**DOCUMENT TEXT:**
· · ·

KEY POINTS:
Throughout the world, celebrations of the EU's 50th Anniversary are in train. Those of us who have been in the front line of fighting for reform of the EU's agriculture policies and access for New Zealand exports might be excused for having mixed feelings.
Decades ago there was an annual dinner of economists and agriculture leaders in Wellington at which we would flippantly toast the absent guest of honour, Charles de Gaulle, for keeping Britain out of the EC and giving New Zealand breathing space to develop alternative markets.
Politically, there can be no such ambiguity about the EU. Its political legacy is hugely positive.
The EU, formed to prevent yet another suicidal war between the great tribes of Europe, two of which had developed into world wars, has brought peace, stability and democracy to the continent.
After the fall of the Berlin Wall and the socialist ideology underpinning it, more European countries have joined. Each can expect over time to get closer to the political and economic living standards of so-called "old Europe" - France, Italy, Germany and others. This will be a great blessing to them and a blessing to all of us.
As well, world peace is indivisible and deep regional instability spills over well beyond its regional boundaries.
But until the late 1980s EU integration rested largely on a deeply suspect system of agriculture subsidies - the CAP, or Common Agriculture Policy.
More than 70 per cent of the EC budget was for agriculture subsidies and the fights that caused dominated every European heads-of-government meeting.
Older New Zealanders may recall British Prime Minister Margaret Thatcher waving her handbag at her exquisitely sophisticated Continental counterparts, demanding: "I want my money back".
When I was New Zealand's chief negotiator, European negotiators would tell me,"We cannot reform the EC's common agriculture policy - it is the glue that keeps Europe together".

· · ·

**SUPPLIED ENTRIES:**
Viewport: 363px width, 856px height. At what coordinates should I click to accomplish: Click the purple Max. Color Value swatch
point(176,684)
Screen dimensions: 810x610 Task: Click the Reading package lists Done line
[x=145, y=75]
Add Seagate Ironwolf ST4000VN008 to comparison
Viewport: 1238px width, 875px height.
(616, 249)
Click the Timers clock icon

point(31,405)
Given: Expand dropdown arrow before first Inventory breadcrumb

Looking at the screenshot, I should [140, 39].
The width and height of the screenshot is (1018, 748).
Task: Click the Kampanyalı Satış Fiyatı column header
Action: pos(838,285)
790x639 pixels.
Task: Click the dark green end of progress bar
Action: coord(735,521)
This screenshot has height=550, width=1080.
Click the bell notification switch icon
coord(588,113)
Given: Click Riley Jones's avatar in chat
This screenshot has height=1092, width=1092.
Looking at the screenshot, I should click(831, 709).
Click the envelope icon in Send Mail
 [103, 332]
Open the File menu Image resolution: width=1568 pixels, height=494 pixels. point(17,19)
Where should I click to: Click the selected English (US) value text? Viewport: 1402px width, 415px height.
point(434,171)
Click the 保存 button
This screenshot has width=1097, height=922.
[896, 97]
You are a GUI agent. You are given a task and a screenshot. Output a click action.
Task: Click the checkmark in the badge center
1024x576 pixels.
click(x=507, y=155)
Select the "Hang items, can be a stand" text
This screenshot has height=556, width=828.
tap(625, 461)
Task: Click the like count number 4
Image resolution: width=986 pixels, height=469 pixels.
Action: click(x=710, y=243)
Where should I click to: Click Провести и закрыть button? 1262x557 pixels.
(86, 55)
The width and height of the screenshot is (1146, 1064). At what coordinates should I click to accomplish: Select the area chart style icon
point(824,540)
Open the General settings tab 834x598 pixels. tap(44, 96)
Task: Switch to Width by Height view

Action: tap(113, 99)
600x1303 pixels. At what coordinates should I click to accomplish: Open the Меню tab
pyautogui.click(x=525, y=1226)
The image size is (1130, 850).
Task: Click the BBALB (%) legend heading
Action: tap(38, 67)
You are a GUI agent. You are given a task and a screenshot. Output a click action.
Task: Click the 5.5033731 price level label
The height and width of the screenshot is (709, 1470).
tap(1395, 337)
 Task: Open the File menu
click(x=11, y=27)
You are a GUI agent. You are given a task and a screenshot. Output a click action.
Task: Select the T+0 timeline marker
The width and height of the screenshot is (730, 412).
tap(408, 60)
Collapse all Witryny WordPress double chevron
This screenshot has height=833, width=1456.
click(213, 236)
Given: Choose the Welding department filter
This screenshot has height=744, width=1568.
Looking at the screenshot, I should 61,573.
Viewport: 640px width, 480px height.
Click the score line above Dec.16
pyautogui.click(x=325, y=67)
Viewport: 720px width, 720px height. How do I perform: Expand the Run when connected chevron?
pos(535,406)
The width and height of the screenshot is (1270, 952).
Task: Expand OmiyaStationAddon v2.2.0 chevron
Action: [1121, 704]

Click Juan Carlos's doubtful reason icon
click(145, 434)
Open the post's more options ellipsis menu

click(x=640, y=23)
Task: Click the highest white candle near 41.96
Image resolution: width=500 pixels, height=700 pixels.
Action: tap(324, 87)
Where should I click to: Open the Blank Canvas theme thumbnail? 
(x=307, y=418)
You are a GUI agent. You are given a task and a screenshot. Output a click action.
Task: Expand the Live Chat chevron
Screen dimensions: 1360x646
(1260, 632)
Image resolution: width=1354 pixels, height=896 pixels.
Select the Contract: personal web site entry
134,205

· · ·

**DIRECTIVE A:** In the EU anniversary piece, what share of the EC budget went to agriculture subsidies?
**DIRECTIVE B:** Output everything in the EU anniversary piece from "After the fall" down to "to all of us.".
**DIRECTIVE C:** Condense the paragraph of the EU anniversary piece that begins "After the fall of the Berlin Wall" into one shorter sentence that keeps its main facts.
The records have no connection to the EU anniversary piece.

**TASK ANSWER A:** More than 70 per cent.

**TASK ANSWER B:**
After the fall of the Berlin Wall and the socialist ideology underpinning it, more European countries have joined. Each can expect over time to get closer to the political and economic living standards of so-called "old Europe" - France, Italy, Germany and others. This will be a great blessing to them and a blessing to all of us.

**TASK ANSWER C:** Since the Berlin Wall and its socialist ideology fell, more European countries have joined, and each can expect to move closer over time to the political and economic living standards of "old Europe" (France, Italy, Germany and others), a blessing to them and to everyone.